(Records from a dataset)

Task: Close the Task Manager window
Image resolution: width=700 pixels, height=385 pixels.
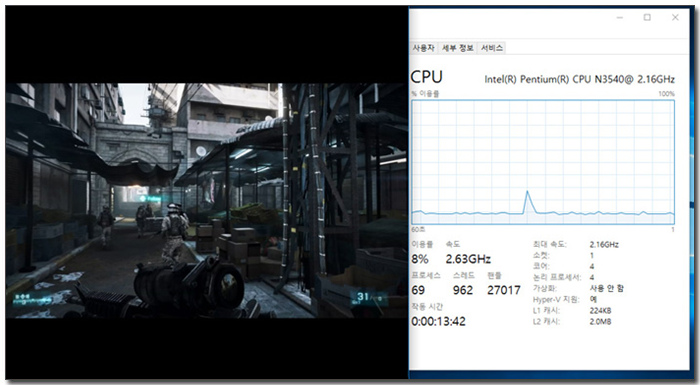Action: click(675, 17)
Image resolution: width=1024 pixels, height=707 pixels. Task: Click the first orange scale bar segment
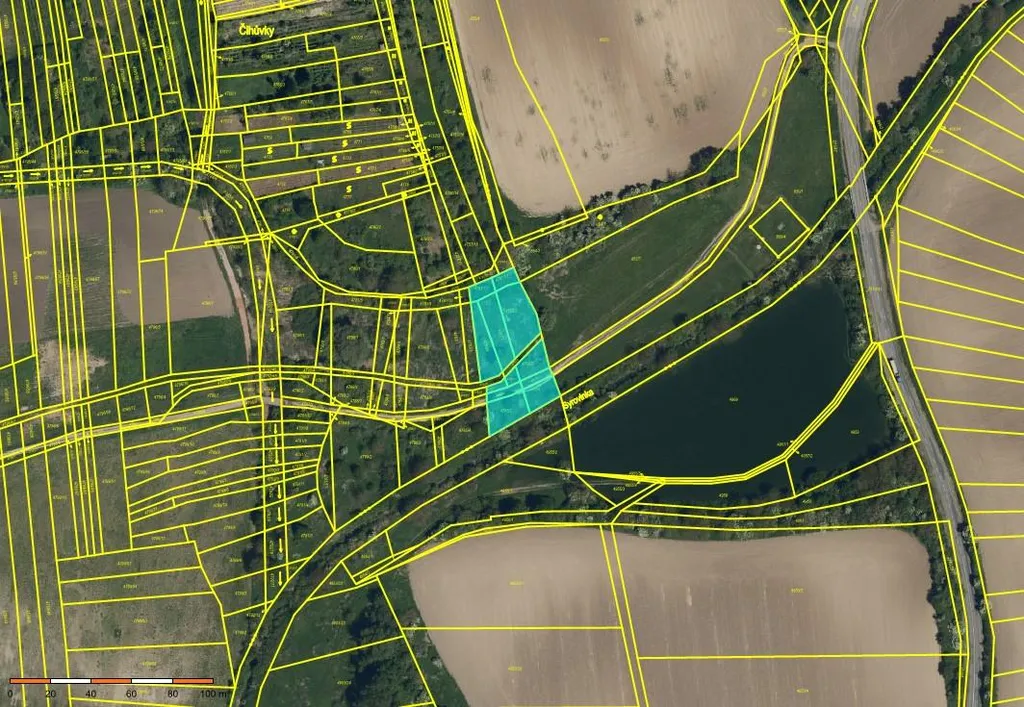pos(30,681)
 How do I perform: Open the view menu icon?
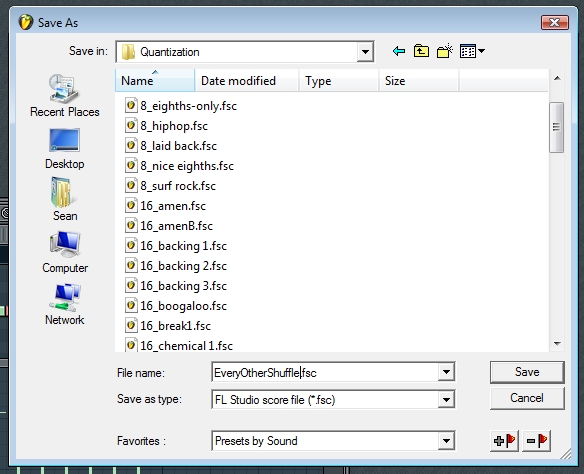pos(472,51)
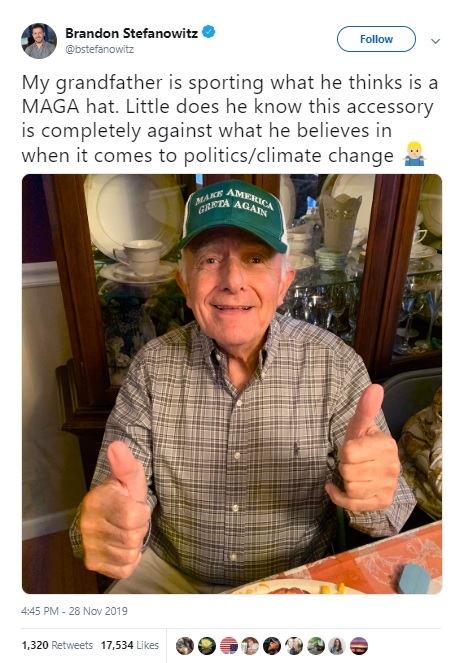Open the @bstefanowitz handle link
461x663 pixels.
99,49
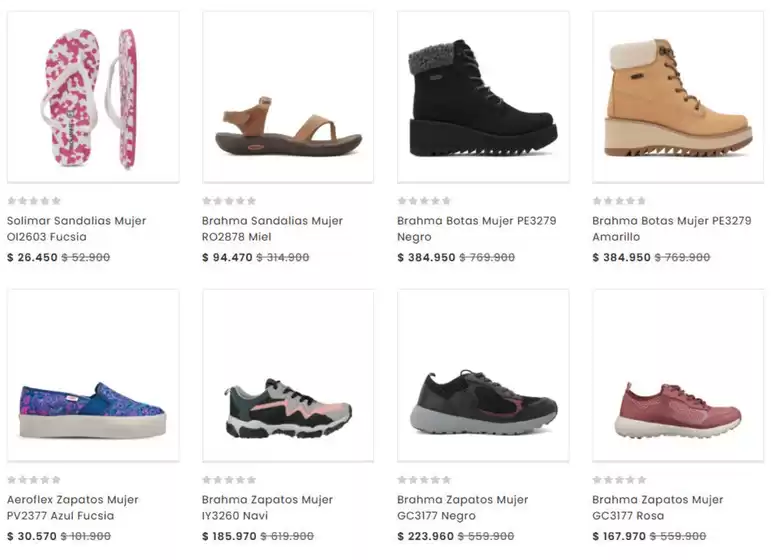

● **INSTRUCTIONS TO FOLLOW**
Could you copy all of the entries above exactly, without the pictures?

● **REPLY**
Task: Close the Task Manager window
Image resolution: width=700 pixels, height=385 pixels.
Action: click(675, 17)
Image resolution: width=1024 pixels, height=707 pixels. Task: Click the first orange scale bar segment
pos(30,681)
 How do I perform: Open the view menu icon?
pos(472,51)
Open the @bstefanowitz handle link
461x663 pixels.
99,49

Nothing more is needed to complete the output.